Most animals display little regard for their dead. Lions, for example, may simply sniff or lick a dead relative before eating or ignoring them.
Elephants, on the other hand, have been reported to "become excited and agitated if they come across a dead elephant," said Karen McComb, an expert on animal communication and cognition at the University of Sussex in Brighton, England.
The mammals investigate remains with their feet and trunks, paying special attention to the skulls and tusks of even long-dead elephants. But the behavior has never been studied systematically.
Some experts have argued that elephants' interest in remains of their own kind could simply be a response to novel and unusual objects.
To test the idea, McComb and colleagues with the Amboseli Elephant Research Project in Nairobi, Kenya, presented skulls and other objects to 19 groups of wild elephants.
The team found that the animals prefer to investigate elephant bones and tusks and can even distinguish elephant skulls from those of other species.
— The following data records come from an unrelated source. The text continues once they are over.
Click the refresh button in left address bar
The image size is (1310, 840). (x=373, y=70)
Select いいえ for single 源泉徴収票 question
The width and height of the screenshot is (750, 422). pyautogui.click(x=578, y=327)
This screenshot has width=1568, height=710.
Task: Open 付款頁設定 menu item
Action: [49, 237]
"This is a very important field study on questions that previously had only been answered using anecdotes and chance observations," said Marc Bekoff, a behavioral ecologist and expert on animal emotions at the University of Colorado at Boulder, who was not involved in the study.
Bone Jones
One experiment tested whether the plant-eaters showed more interest in elephant skulls than other objects, such as ivory or pieces of wood.
A second tested the animals' response to an elephant skull, compared to a buffalo and a rhino skull.
A third experiment tested elephant groups that had lost their matriarch in the recent past, comparing their response to her skull and those of two unrelated matriarchs.
McComb and her co-workers drove out to groups of elephants in the park and placed the objects a hundred feet (30 meters) away from the animals.